# WHAT IS BEING ASKED
Reproduce verbatim the portion of the rabies article from "The global strategic goal to end human" to "of rabies exposure.", including both endpoints.

# READING TEXT
===============
CORRECTED: 59,000 People Die Yearly Because Of Rabies – Expert
Global Alliance for Rabies Control Director of Programs Dr. Terence Scott said that rabies remains a neglected disease amid the limited vaccination coverage worldwide.
Editor's note: This story was corrected as the Federation of Asian Veterinary Association clarified that the number of deaths they cited related to rabies was yearly and not daily.
KUCHING – At least 59,000 people die yearly because of rabies, industry experts said as they gathered in this Malaysian city to achieve the global strategic goal to end dog-mediated human deaths by 2030.
During the Federation of Asian Veterinary Association (FAVA) Congress 2023 here, Global Alliance for Rabies Control Director of Programs Dr. Terence Scott said that rabies remains a neglected disease amid the limited vaccination coverage worldwide.
“In terms of global estimates for rabies, at least 59,000 die every day because of the disease. That’s about one person every nine minutes,” Scott noted.
Scott said at least 101 countries also did not report deaths caused by rabies.
At the same time, Scott warned against indiscriminate killing of animals in the efforts to address rabies.
“There is scientific evidence that indiscriminate killing of dog is not effective in eliminating rabies, In fact, it can worsen the issue because you may be culling animals that have been vaccinated and therefore you are reducing your herd immunity in that population by culling that animals and allowing the vacuum,” Scott added.
For her part, Dr. Jerlyn Sponseller, an expert from Boehringer Ingelheim said that the global goal of eliminating rabies in humans by 2030 should start by educating children on the threat of rabies.
“We know that close to half of all human deaths occur in children, probably many of these are underreported and it should not be a surprise to anyone that children are proportionately affected by rabies because children like to play with dogs,” Sponseller said.
Sponseller added that there was evidence that children do not tell an adult when they are bitten by a dog or scratched by a cat.
“We should make sure children understand that it is very important to wash the wound for 15 minutes with soap and water and make sure that adults can seek medical attention for the child,” Sponseller added.
She said the global initiative to stop rabies has started in certain countries around the world, particularly in Asia and Africa.
“Most recently, we began to work in a non-profit organization in South America. The program for the global level has only been ongoing for the past 12 months,” she added.
For her part, University Putra Malaysia Faculty of Veterinary Medicine senior lecturer Dr. Farina Mustaffa Kamal said that Asia topped human deaths from rabies.
“About 60 percent of rabies human deaths come from Asia, compared to Africa, which is about 30 percent. In Asia alone, the annual cost of post-exposure prophylaxis is about $1.5 billion. Southeast Asian countries like Thailand, Indonesia, Philippines, they are all endemic of rabies. Malaysia used to be rabies-free until sporadic cases in 2015 and we are controlling rabies in Sarawak, the first case in Sarawak was in 2017,” Sponseller said.
Kamal attributed the high incidence of rabies in Southeast Asia due to high number of unvaccinated stray and pet dogs, the unavailability of rabies vaccine in rural regions, misinformation on the significance of seeking treatment after dog bites and dog meat trade.
Scott agreed with Kamal on the proliferation of the dog meat trade.
“Dog meat trade (still) occurs in many countries, in Southeast Asia, also in Africa, There are still people who eat dog meat. It is very easy to bring in rabies into your area because of unregulated movement of animals,” Scott noted.
Kamal added that the Philippines was able to reduce cases of rabies up to 80 percent after it received huge funding from the Bill and Melinda Gates Foundation.
The global strategic goal to end human rabies deaths by 2030 focuses on the Philippines, Indonesia, Malaysia and Thailand.
“Rabies is completely preventable with holistic programs that focus on dog vaccination, education and surveillance,” Boehringer Ingelheim Head of Animal Health Dr. Kam Kok Yen, for his part, said.
He underscored the need to pursue a corroborative approach of the government, private sector, veterinarians, pet owners and the community to drive progress towards a rabies-free South-east Asia.
Experts from Southeast Asia, including the Philippines, attended the FAVA Congress 2023 as it remains a rabies hotspot, with millions of people at risk of rabies exposure.
===============
# SUPPLIED DATA

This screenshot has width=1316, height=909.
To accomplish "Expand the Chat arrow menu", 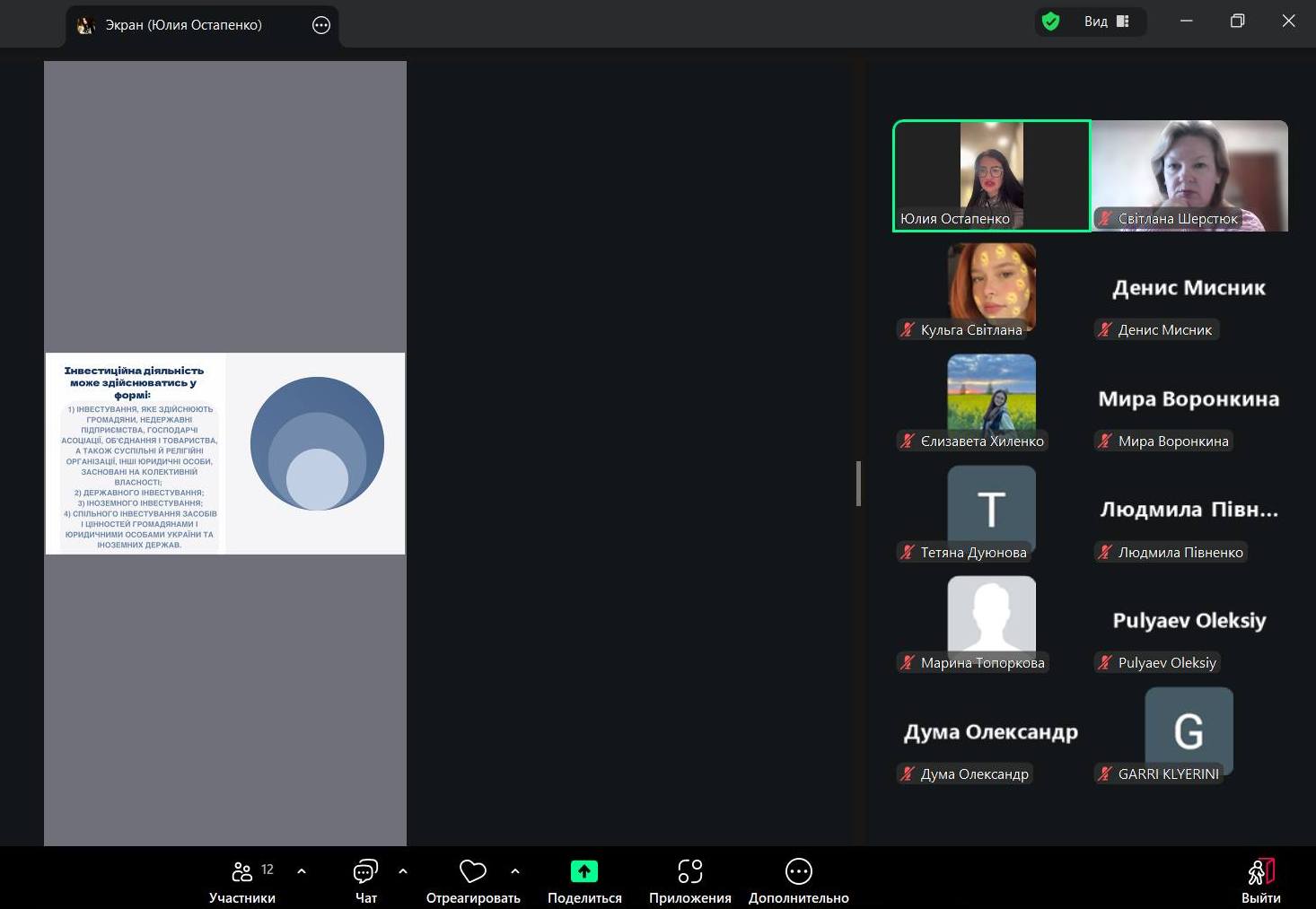I will pyautogui.click(x=403, y=871).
===============
# RESPONSE
The global strategic goal to end human rabies deaths by 2030 focuses on the Philippines, Indonesia, Malaysia and Thailand.
“Rabies is completely preventable with holistic programs that focus on dog vaccination, education and surveillance,” Boehringer Ingelheim Head of Animal Health Dr. Kam Kok Yen, for his part, said.
He underscored the need to pursue a corroborative approach of the government, private sector, veterinarians, pet owners and the community to drive progress towards a rabies-free South-east Asia.
Experts from Southeast Asia, including the Philippines, attended the FAVA Congress 2023 as it remains a rabies hotspot, with millions of people at risk of rabies exposure.